- Born: Takada Hime 26 June 1952 Osaka, Japan
- Died: 13 August 2004 (aged 52) Paris, France or Pyongyang
- Resting place: Taesongsan, Pyongyang, North Korea
- Partner(s): Kim Jong Il (1977–2004; her death)
- Children: Kim Jong Chul Kim Jong Un Kim Yo Jong

Korean name
- Hangul: 고용희
- Hanja: 高容姬
- RR: Go Yonghui
- MR: Ko Yonghŭi

= Ko Yong-hui =

Mother of Kim Jong Un (1952–2004)

Ko Yong-hui (/ko/; 26 June 1952 – 13 August 2004), also spelled Ko Young-hee, was the mistress of North Korean supreme leader Kim Jong Il and the mother of his successor, Kim Jong Un. Within North Korea, she is only referred to by titles, such as "The Respected Mother who is the Most Faithful and Loyal 'Subject' to the Dear Leader Comrade Supreme Commander", "The Mother of Pyongyang", and "The Mother of Great Songun Korea".

==Biography==
Born in Ikuno Korea Town of Osaka, Japan, Ko's birth date and Japanese name in Japanese official records are 26 June 1952 and Takada Hime (高田姫), respectively. Her father, Ko Gyon-tek, worked in an Osaka sewing factory run by Japan's ministry of war, a 16th-generation descendant of the Joseon scholar official, Ko Tŭkchong. Her mother was also Korean. She, along with her family, moved to North Korea in May 1961 or 1962 as part of a repatriation program. In the early 1970s, she began working as a dancer for the Mansudae Art Troupe in Pyongyang. Her younger sister Ko Yong Suk sought asylum from the U.S. embassy in Bern, Switzerland, while she was living there taking care of Kim Jong Un during his school days, according to South Korea's National Intelligence Service; U.S. officials arranged Ko Yong Suk's departure from the country without consulting South Korean officials.
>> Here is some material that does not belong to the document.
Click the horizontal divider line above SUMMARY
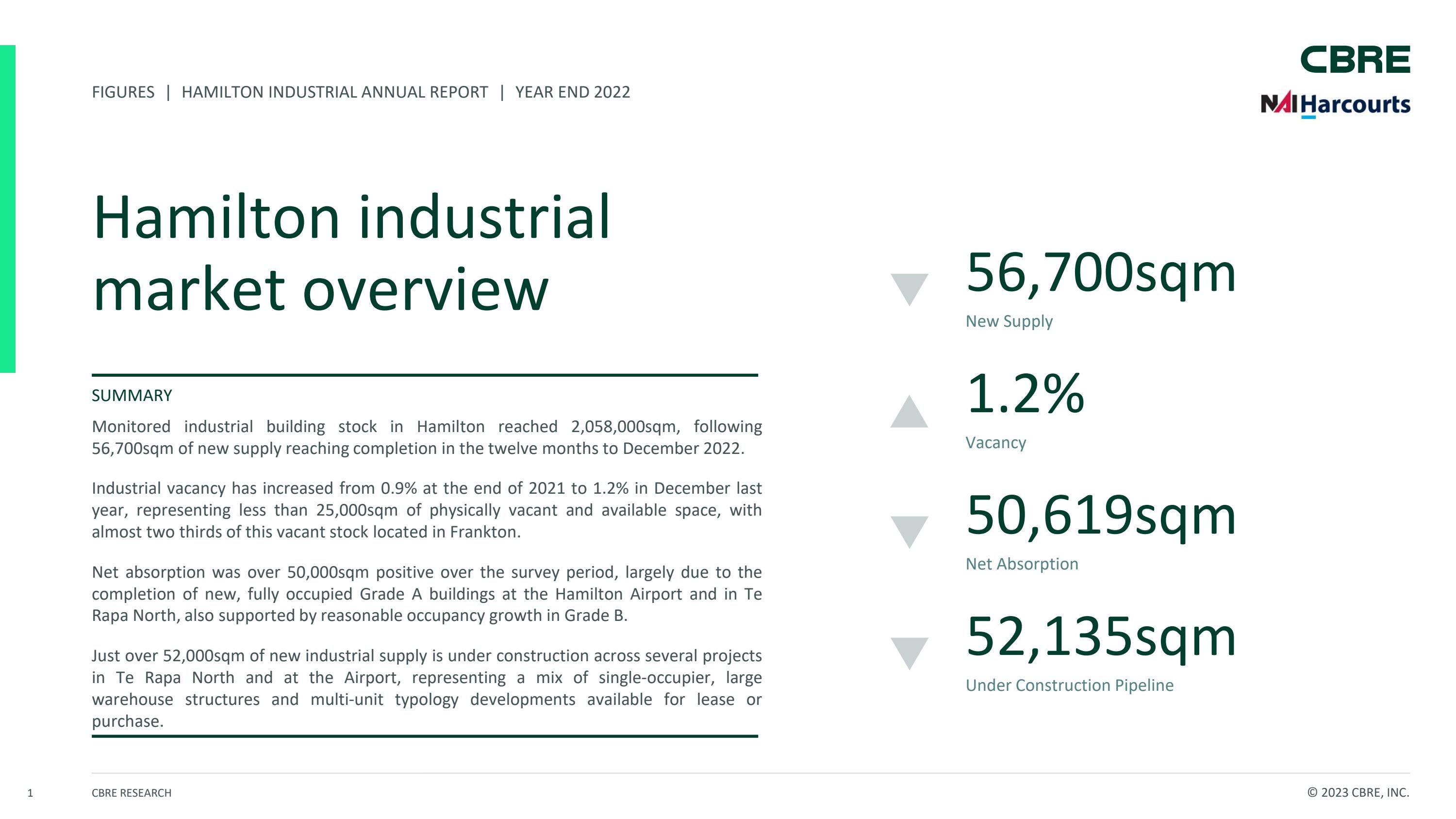Image resolution: width=1456 pixels, height=819 pixels. (427, 375)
It is thought that Ko and Kim Jong Il first met in 1972. In 1981, Ko had a son named Kim Jong Chul, her first child with Kim. It was Kim's fourth child, after daughter Kim Hye-gyong (born 1968 to Hong Il-chon), son Kim Jong-nam (born 1971 to Song Hye-rim), and daughter Kim Sol-song (born 1974 to Kim Young-sook). Kim Jong Il's second child with Ko, the present North Korean supreme leader Kim Jong Un, followed one to three years after Jong-chul. Their third child, Kim Yo Jong, a daughter, was believed to be about 23 in 2012; however, the birth year of Kim Yo Jong is also given as 1987.

On 27 August 2004, various sources reported that Ko had died in Paris from an unspecific illness, probably of breast cancer; however, there are other reports, stating that she was treated in Paris in the spring of 2004 and flown back to Pyongyang where she fell into a coma and died in August 2004.

==Cult of personality==
Under North Korea's songbun ascribed status system, Ko's Korean-Japanese heritage made her part of the lowest "hostile" class. Furthermore, her father worked in a sewing factory for the Imperial Japanese Army, which gave her the "lowest imaginable status qualities" for a North Korean.

Prior to an internal propaganda film released after the ascension of Kim Jong Un, there were three attempts made to idolize Ko, in a style similar to that associated with Kang Pan Sok, mother of Kim Il Sung, and Kim Jong Suk, the first wife of Kim Il Sung and mother of Kim Jong Il. These previous attempts at idolization failed and were stopped after Kim Jong Il's 2008 stroke.

The building of a cult of personality around Ko encounters the problem of her bad songbun due to her mother, even though it is usually passed on by the father. Making her identity public would have undermined the Kim family's pure bloodline, and after Kim Jong Il's death, her personal information, including her name, became state secrets. Ko's real name and other personal details have not been publicly revealed in North Korea, and she is referred to as "Mother of Great Songun Korea" or "Great Mother".

In 2012, Kim Jong Un built a grave for Ko on Taesongsan.

Japanese journalist Yoji Gomi, author of Ko Yong-hui: The Zainichi Korean Who Became Kim Jong-un's Mother, based on interviews with Ko's relatives in Osaka, speculates that Kim Jong Un's highly visible promotion of his daughter, Kim Ju Ae, may stem from a psychological complex linked to his inability to officially canonize his mother.